**What you have to do**
Repeat the records below word for word and omit each image.

**Records**

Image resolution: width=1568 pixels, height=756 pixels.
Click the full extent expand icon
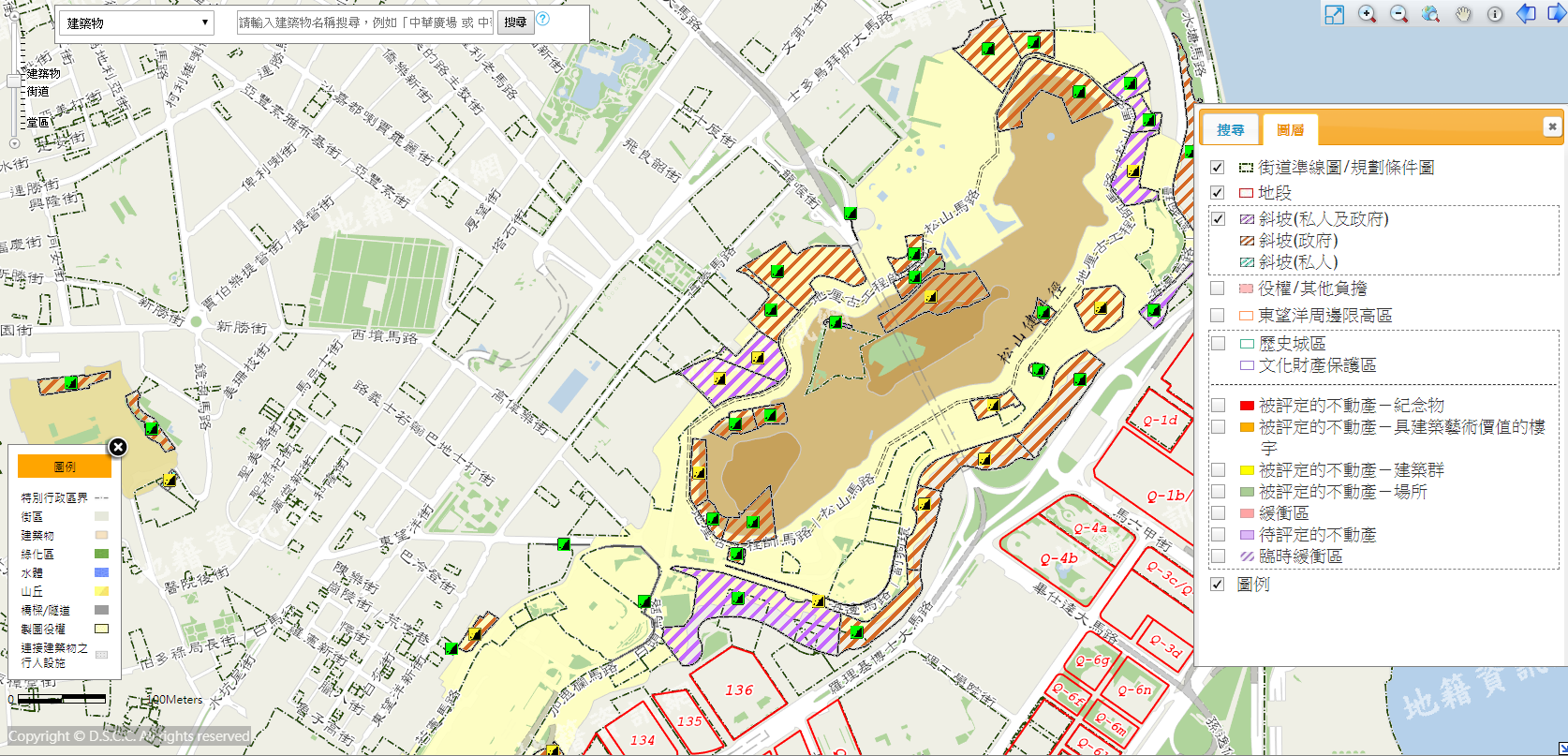point(1334,14)
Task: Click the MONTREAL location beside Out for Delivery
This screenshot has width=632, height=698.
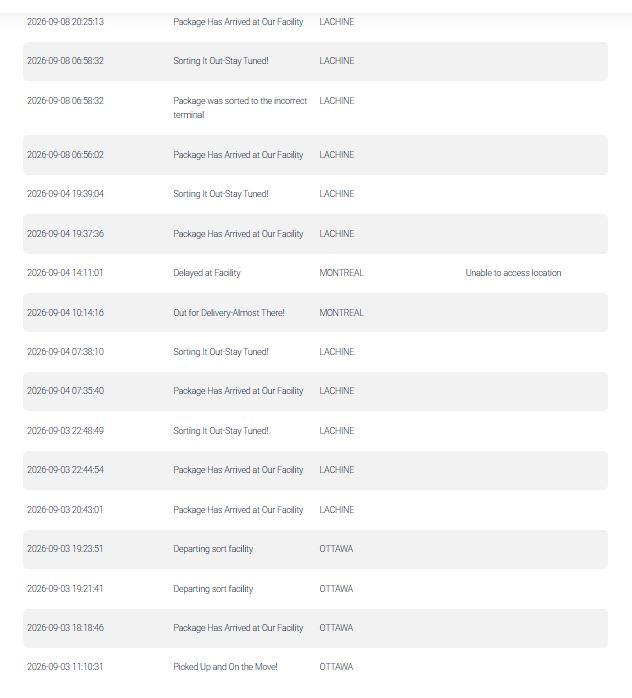Action: click(341, 313)
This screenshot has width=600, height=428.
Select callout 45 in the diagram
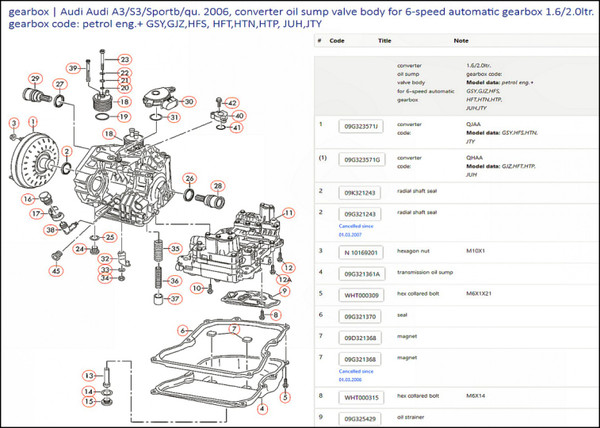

**Written reply**
Image resolution: width=1568 pixels, height=756 pixels.
Click the full extent expand icon
point(1334,14)
Task: Click the MONTREAL location beside Out for Delivery
This screenshot has width=632, height=698.
Action: click(341, 313)
This screenshot has width=600, height=428.
Select callout 45 in the diagram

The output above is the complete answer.